日本の中古品=「ユーズド・イン・ジャパン」が、海外で高い人気を集めている。リユース企業各社も海外進出を加速させ、現在店舗数はなんと300店以上!
何故なのか? リユース経済新聞の瀬川淳司社長はこう解説する。
「人気の理由は、中古品の質の高さと偽物が少ないことがあります。日本では、古書店は平安時代から、質屋は鎌倉時代からの歴史がある。島国で資源が限られていたので、良いモノを作り、大切に使う文化が根付いています。海外のZ世代以降はサスティナビリティー意識が高く、日本的なリユースのライフスタイルが〝新たなクール・ジャパン〟として広がっているんです」
特に海外店舗数を増やしているのがセカンドストリートだ。
「今年10月で海外店舗数は130を突破しました。『不要品を買い取り、点検し、販売する』というリユースの概念がなかったところも多く、文化を新たに創り出す、新しい日本発のサービス業としての世界展開を目指します」(ゲオホールディングス広報・南航太氏)
ハードオフは将来的に海外1000店舗を目指す。台湾支社長の源氏博之氏はこう語る。
「掛け軸、花瓶、熊の木彫りが定番人気です。そのほか、ヤマハのギターなどの楽器、ガンプラなどアニメのフィギュアも。年に数回、『FROM JAPANコーナー』としてセールを行なっています」(源氏氏)
新しい話題としては、10月から台湾と香港でスタートした「メルカリ グローバルアプリ」のリリースがある。
「日本の出品者の方の作業はこれまでと変わらず、海外から購入されたら国内のメルカリ連携パートナー倉庫に発送して完了です。購入者が運送費と手数料を負担します。キャラクターグッズ、ぬいぐるみ、日本のアイドルグッズやCDが人気ですね」(メルカリPRグループ・竹井千翔氏)
この機会に、あなたも自宅や実家にある〝お宝〟を発掘してみては?
ハードオフ
掛け軸や花瓶、熊の木彫りが売れる!

親日国、台湾で大成功!海外1000店舗を目指す

海外ではアメリカ、台湾、タイ、カンボジアに合計23店舗展開(2025年9月時点)。台湾には18年に進出し、現在では7店舗へ拡大。親日文化のある台湾では、意外なアイテムとして、掛け軸や花瓶、熊の木彫りなどの置物が人気。

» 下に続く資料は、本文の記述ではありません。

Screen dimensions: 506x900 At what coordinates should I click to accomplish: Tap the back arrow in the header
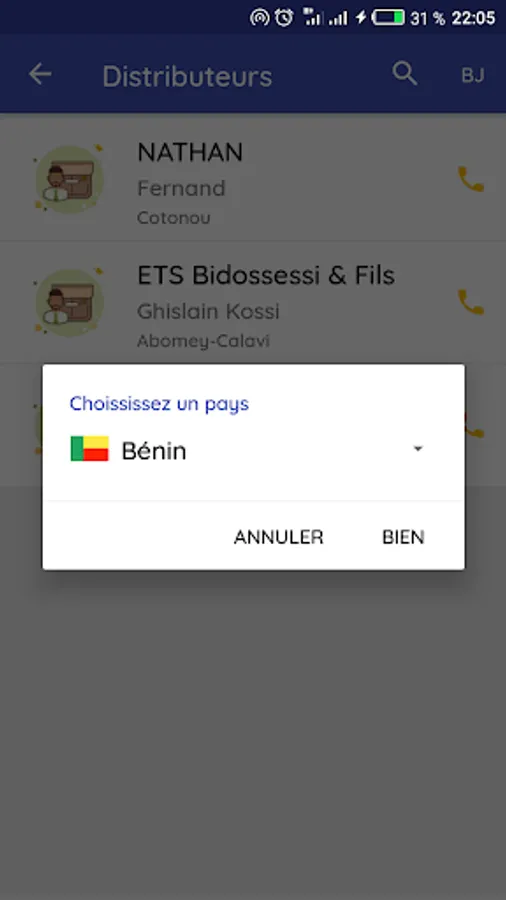pyautogui.click(x=40, y=75)
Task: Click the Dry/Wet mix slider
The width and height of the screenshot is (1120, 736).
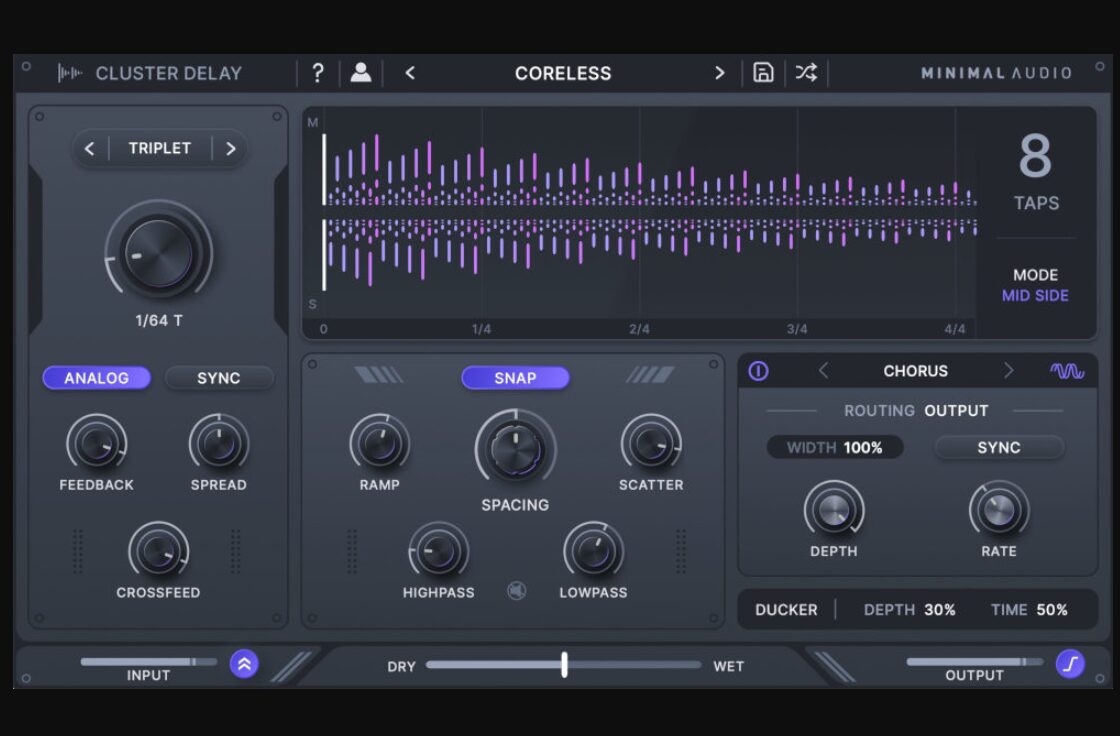Action: point(563,662)
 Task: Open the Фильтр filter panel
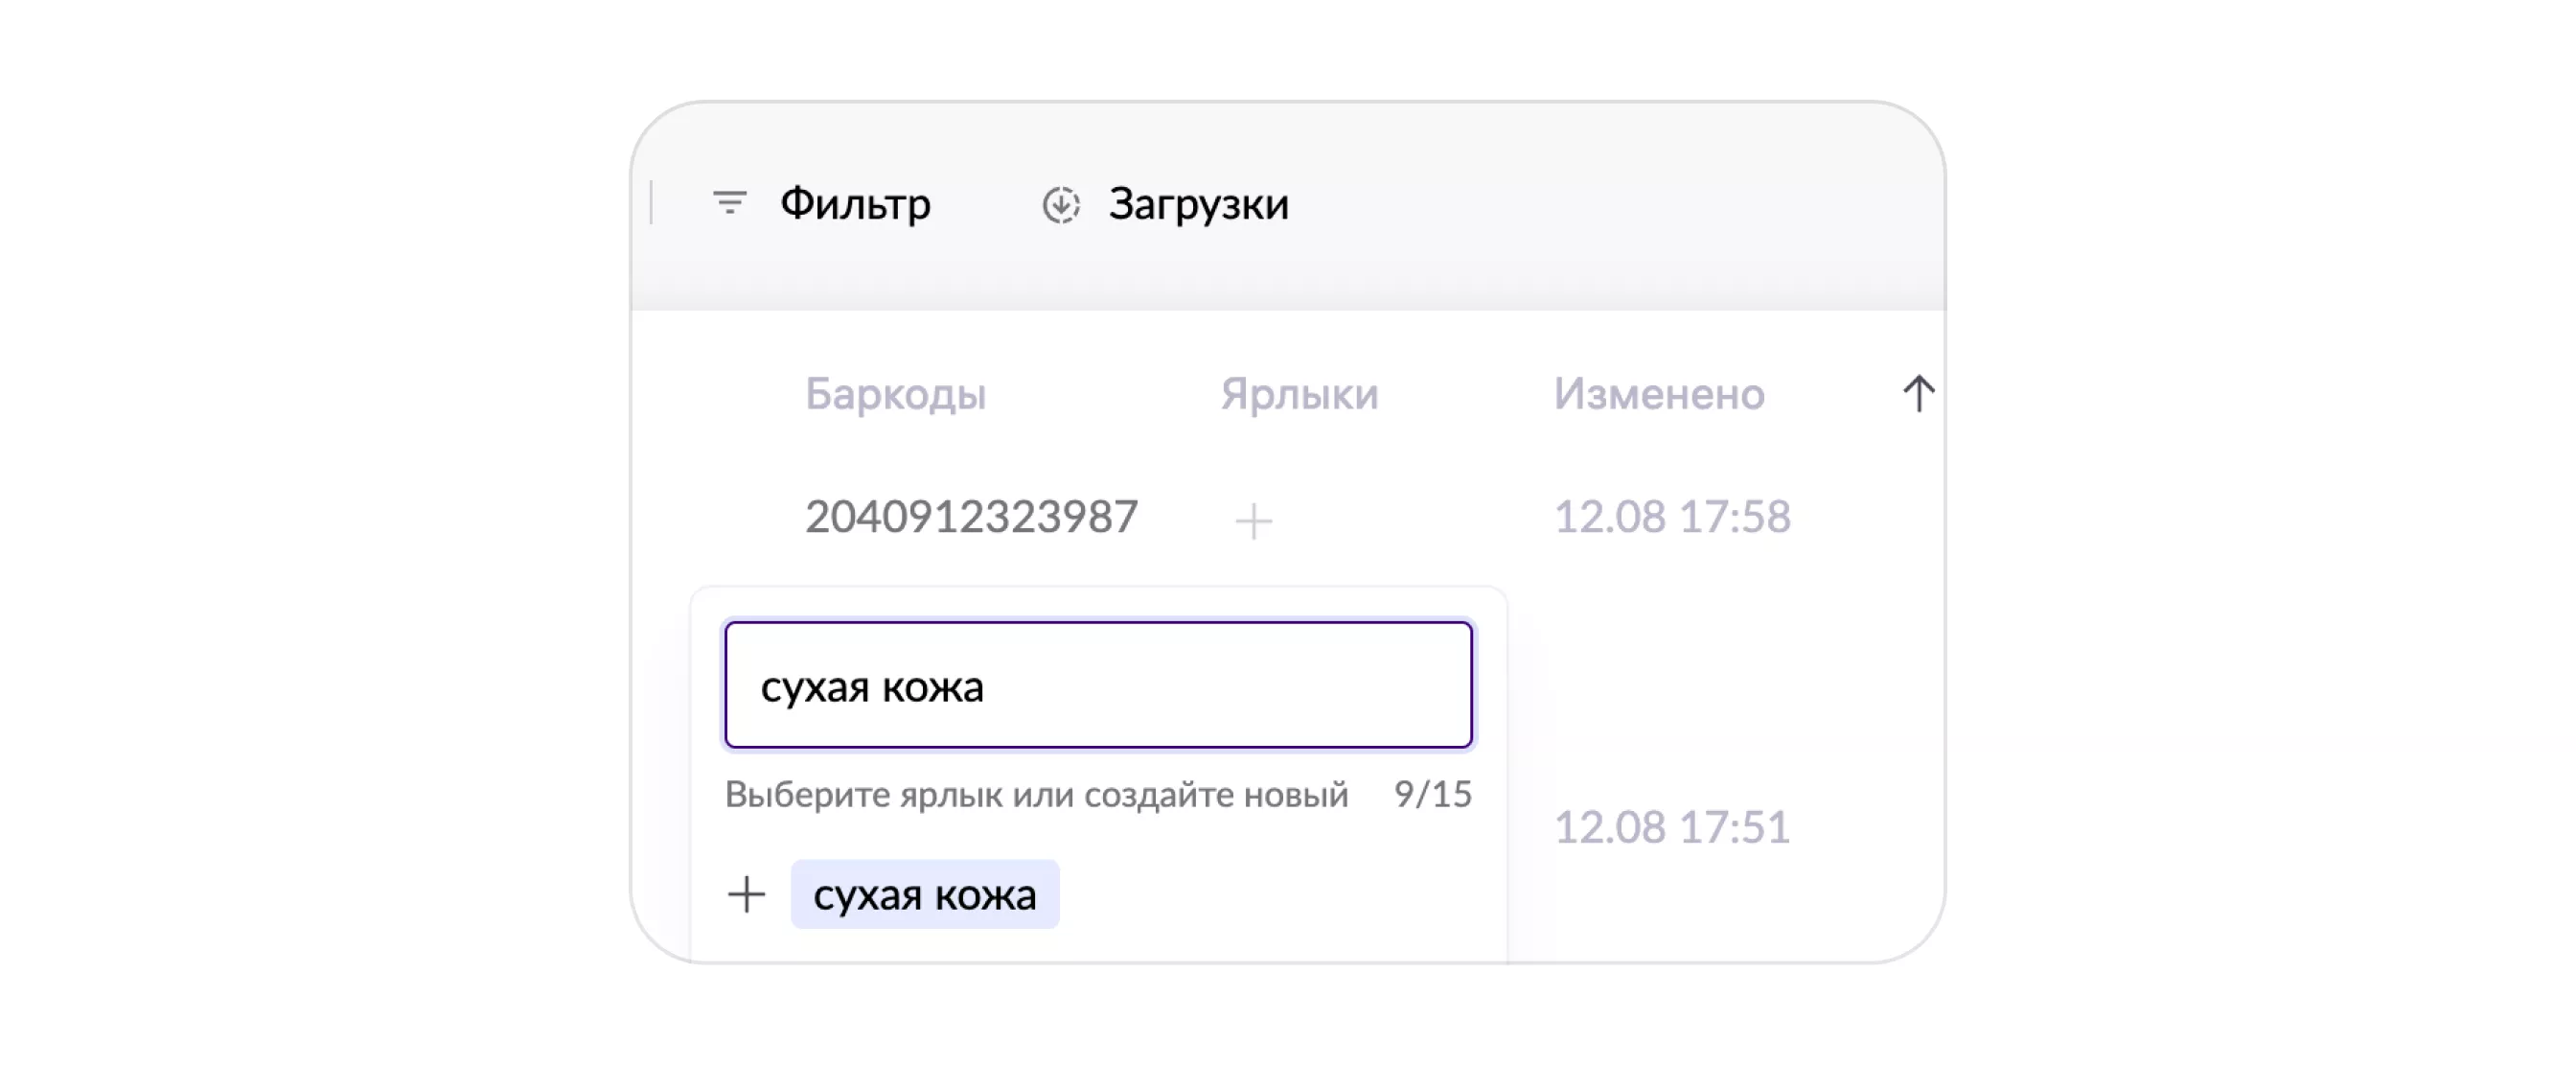click(854, 204)
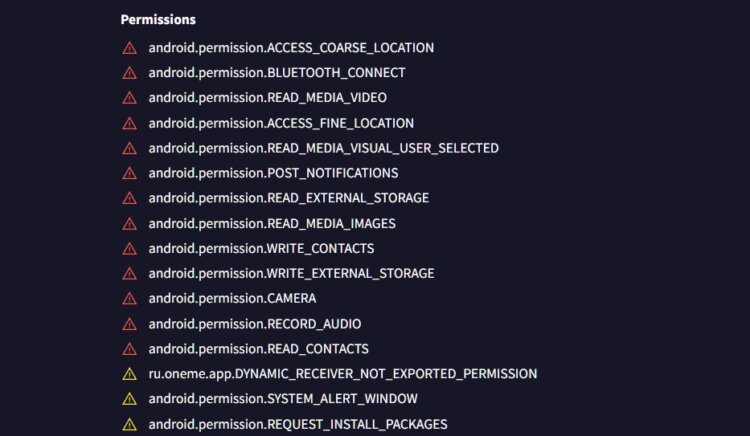Click warning triangle beside CAMERA permission
Viewport: 750px width, 436px height.
pyautogui.click(x=129, y=299)
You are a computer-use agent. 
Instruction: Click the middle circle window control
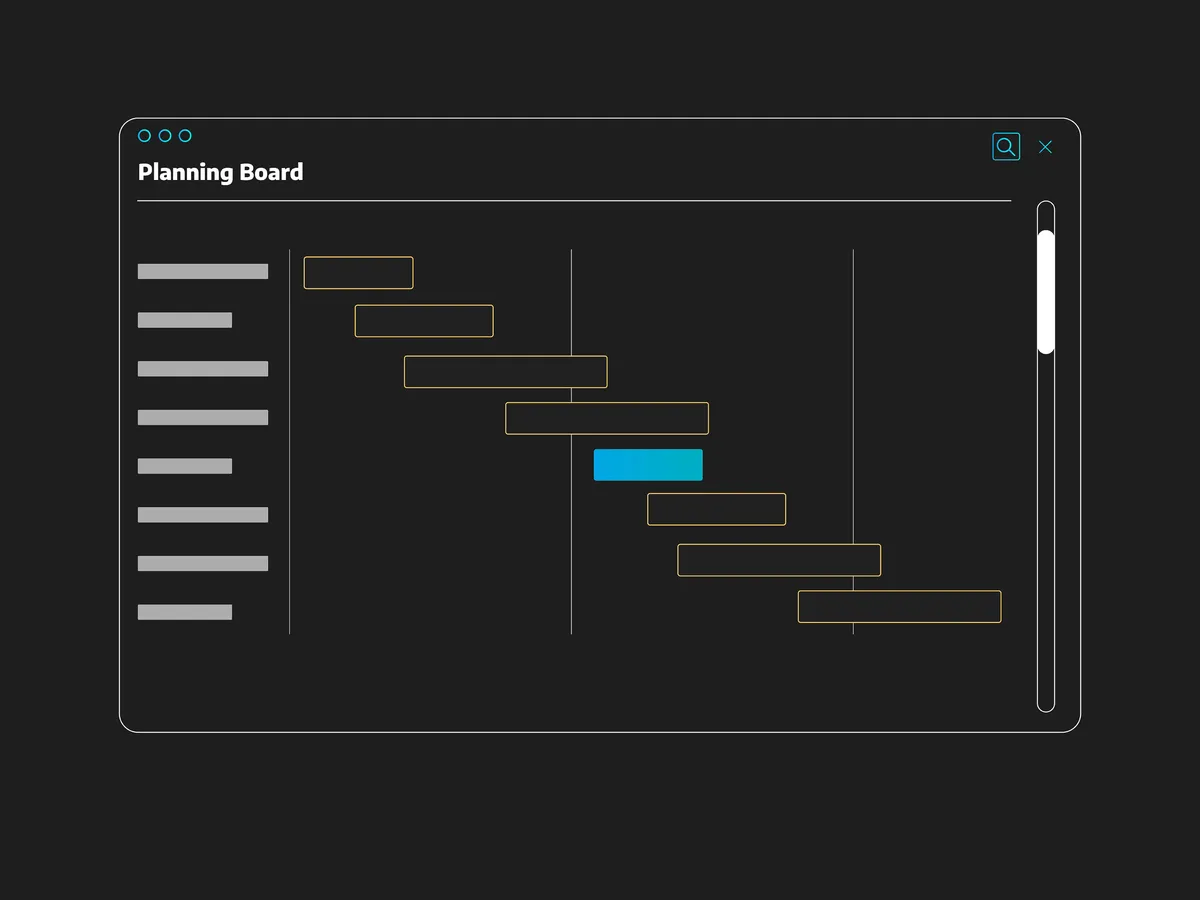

台北近郊桃園市の台湾1号店の開店日には5000人が並び、3日間入場制限に。棚には、熊の木彫りや兜の置物がズラリ。
セカンドストリート
香港・シンガポールに初進出

2025年5月に香港九龍の繁華街にオープンした香港第1号店。日本同様の陳列スタイルで、ブランド品をはじめ、衣料、服飾品を取り扱う。日本衣料ブランドでは、「ア ベイシング エイプ」や「スナイデル」が人気を博す。
メルカリ グローバルアプリ
売れ筋は「吉田カバン」

2025年10月に台湾と香港で提供を開始した「メルカリ グローバルアプリ」の台湾での購入画面(値段は台湾ドル表示)。台湾の男性客からは特に「吉田カバン」の人気が非常に高く、意外な高値がつくことも!

海外から購入されると日本の出品者にも通知される。